Así podríamos pasar revista a los 1001 bocadillos existentes, a esos ingenios de desmesurado pan, para llegar a la misma conclusión. Es un invento sumamente frustrante e incómodo de comer solo admisible para exploradores en globo aeróstato porque el movimiento de la barquilla no permite usar platos ni cubiertos. Pero puestos a llegar al fondo, al último y más profundo círculo del Infierno del Dante, hay que destacar como lo peor el bocadillo que, ignorando las normas de la Real Academia Española, no se prepara con un panecillo sino con dos rodajas de pan más o menos grandes. Aquí, además de lo ya señalado, hay que dejar constancia de que la corteza exterior, normalmente dura y áspera, se introduce por detrás de los dientes y lacera el paladar anterior dejándolo irritado y dolorido. Y para hacer justicia, también debe mencionarse que el bocadillo de anchoas es el único que se salva de la quema. Solo hay que abrir la latilla, partir el panecillo de pan blando y no muy grande y, sirviéndose de un palillo, ir depositando las anchoas bien empapadas en aceite. Aquí sí, cada bocado parte perfectamente los filetillos y su parte proporcional de pan obteniendo un resultado muy agradable con recuerdos marineros y de las galernas del Cantábrico. Es  idóneo para entrante de las cenas bohemias, donde la soledad te permite pringarte las manos y las comisuras de los labios.

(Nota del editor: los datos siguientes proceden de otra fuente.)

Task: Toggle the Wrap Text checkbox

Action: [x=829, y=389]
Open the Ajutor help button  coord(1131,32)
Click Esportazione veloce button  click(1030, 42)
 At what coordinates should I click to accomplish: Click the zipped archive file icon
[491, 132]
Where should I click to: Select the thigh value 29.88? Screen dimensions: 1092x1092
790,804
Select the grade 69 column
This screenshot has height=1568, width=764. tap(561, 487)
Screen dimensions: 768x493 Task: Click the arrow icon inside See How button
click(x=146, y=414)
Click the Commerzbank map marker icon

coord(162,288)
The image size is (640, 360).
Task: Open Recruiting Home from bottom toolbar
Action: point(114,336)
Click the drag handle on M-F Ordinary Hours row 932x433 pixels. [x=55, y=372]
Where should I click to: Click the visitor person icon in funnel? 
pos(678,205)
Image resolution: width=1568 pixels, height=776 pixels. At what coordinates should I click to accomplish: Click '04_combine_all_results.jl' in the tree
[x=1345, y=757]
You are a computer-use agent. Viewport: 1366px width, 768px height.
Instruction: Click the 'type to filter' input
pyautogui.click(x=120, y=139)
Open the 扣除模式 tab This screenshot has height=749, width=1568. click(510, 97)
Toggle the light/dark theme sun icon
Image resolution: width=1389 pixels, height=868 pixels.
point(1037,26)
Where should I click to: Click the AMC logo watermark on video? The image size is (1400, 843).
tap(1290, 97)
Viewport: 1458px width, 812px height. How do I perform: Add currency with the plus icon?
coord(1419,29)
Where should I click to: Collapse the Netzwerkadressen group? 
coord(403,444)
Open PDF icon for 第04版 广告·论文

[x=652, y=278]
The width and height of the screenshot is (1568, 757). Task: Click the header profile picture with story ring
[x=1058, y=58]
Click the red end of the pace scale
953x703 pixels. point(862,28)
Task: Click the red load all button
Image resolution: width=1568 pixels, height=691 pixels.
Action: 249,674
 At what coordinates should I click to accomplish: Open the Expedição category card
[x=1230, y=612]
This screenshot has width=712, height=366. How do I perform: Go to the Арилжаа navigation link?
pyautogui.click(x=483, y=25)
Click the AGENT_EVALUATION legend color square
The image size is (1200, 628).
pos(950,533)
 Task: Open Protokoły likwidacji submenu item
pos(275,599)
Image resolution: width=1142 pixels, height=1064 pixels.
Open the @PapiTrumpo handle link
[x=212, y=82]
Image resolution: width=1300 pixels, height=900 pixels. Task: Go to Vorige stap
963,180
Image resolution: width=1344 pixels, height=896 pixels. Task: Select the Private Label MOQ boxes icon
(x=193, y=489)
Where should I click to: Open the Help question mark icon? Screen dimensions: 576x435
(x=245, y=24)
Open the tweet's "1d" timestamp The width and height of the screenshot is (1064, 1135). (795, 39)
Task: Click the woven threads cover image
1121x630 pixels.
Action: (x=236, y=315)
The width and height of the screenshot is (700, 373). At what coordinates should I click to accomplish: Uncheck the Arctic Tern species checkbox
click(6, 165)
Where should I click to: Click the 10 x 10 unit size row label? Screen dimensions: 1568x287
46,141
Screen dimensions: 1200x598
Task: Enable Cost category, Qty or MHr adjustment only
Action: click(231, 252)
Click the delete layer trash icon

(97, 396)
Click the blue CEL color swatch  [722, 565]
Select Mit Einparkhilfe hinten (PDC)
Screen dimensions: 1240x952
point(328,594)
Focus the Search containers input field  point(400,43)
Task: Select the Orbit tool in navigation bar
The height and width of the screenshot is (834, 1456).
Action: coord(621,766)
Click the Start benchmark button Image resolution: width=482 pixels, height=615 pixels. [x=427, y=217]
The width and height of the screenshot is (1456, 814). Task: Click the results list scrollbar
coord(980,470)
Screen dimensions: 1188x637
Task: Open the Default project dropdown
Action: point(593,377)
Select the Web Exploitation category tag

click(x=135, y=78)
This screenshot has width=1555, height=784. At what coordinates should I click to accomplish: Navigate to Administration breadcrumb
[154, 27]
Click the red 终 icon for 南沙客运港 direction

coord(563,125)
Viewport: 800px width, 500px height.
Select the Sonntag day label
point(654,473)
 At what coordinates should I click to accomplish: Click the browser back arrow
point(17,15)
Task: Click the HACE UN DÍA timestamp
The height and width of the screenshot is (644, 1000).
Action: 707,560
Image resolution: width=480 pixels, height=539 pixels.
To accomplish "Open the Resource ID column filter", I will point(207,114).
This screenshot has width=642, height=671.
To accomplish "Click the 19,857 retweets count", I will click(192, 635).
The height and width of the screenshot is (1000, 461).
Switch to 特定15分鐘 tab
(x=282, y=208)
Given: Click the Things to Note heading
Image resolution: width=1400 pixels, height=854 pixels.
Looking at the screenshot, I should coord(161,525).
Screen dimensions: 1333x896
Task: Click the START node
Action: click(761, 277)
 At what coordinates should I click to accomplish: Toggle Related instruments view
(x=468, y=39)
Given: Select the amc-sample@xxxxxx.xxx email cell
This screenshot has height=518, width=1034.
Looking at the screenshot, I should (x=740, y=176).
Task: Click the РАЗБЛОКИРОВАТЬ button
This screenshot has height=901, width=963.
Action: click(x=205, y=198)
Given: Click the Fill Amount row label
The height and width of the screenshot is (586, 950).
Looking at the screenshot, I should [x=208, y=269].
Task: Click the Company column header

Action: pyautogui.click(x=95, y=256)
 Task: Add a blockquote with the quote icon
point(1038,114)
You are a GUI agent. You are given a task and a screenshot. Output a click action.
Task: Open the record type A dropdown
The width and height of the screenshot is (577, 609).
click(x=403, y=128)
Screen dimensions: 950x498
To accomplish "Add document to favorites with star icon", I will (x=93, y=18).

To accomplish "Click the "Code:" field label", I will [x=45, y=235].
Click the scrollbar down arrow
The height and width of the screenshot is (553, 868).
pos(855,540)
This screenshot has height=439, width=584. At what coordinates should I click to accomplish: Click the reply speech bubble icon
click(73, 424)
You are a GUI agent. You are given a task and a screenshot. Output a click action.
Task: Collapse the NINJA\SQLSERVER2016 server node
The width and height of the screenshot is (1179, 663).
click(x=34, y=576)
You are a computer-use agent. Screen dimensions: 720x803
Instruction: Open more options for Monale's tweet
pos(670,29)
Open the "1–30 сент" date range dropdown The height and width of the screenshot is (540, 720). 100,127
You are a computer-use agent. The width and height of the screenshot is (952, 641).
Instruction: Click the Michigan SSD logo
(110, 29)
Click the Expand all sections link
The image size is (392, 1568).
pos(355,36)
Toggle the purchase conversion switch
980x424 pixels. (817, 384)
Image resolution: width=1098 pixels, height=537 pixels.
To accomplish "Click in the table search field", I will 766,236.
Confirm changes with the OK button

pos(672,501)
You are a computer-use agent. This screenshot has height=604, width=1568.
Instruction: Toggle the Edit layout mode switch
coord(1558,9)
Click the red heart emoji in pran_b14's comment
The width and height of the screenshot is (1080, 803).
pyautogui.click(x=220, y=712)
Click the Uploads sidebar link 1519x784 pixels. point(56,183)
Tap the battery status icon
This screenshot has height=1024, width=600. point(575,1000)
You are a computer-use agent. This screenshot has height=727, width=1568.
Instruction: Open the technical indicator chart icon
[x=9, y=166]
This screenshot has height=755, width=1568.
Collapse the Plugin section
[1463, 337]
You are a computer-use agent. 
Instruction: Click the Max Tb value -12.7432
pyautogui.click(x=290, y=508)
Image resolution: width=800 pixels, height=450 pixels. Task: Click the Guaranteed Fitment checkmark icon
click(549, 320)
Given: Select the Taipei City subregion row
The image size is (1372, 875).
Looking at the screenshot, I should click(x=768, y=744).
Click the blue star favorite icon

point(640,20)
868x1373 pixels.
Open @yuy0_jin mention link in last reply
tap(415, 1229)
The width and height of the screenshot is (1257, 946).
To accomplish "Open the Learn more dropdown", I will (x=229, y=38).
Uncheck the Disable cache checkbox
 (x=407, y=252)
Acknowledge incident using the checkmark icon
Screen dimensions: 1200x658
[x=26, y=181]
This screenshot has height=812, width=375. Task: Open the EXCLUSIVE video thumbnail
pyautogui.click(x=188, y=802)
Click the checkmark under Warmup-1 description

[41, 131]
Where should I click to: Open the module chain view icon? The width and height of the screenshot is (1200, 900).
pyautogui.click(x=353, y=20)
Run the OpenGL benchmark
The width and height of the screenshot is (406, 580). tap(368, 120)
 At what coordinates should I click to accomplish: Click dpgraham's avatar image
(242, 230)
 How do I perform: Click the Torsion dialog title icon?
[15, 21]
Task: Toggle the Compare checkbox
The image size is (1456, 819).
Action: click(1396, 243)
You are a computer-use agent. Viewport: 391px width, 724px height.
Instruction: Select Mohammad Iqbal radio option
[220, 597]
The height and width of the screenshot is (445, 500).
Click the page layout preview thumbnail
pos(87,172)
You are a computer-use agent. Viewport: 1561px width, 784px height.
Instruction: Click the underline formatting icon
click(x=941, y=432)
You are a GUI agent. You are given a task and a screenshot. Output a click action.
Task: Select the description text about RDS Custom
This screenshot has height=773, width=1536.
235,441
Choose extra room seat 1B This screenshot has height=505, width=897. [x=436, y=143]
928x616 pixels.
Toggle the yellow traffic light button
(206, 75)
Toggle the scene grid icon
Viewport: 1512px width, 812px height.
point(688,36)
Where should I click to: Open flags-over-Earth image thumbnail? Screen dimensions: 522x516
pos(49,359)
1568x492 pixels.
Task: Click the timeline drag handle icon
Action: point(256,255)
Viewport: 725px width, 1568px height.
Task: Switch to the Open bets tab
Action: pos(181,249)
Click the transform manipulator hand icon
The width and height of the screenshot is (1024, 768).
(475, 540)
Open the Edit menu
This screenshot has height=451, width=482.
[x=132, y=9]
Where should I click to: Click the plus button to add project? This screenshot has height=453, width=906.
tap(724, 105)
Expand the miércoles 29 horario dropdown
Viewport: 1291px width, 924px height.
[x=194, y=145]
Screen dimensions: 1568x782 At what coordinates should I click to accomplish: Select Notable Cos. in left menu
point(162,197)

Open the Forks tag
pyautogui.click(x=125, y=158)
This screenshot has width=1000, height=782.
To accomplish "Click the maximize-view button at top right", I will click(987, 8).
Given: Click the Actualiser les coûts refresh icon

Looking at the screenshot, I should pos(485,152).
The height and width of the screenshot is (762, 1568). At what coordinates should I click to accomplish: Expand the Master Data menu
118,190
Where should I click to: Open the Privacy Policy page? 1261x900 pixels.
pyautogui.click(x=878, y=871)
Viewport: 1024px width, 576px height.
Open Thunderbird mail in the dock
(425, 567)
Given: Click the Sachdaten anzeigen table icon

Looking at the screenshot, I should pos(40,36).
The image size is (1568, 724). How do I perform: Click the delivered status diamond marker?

Por mi parte, que venga enhorabuena el plato aunque sea de Duralex, los cubiertos con mango de plástico y el rollo de papel servilletero. Ahora sí como bien el jamón y los calamares fritos a la romana y la tortilla de patatas y la ternera que se escapó del pepito. Y con acritud y sangre fría denosto el bocadillo como mendrugo y cueva de viandas apócrifas.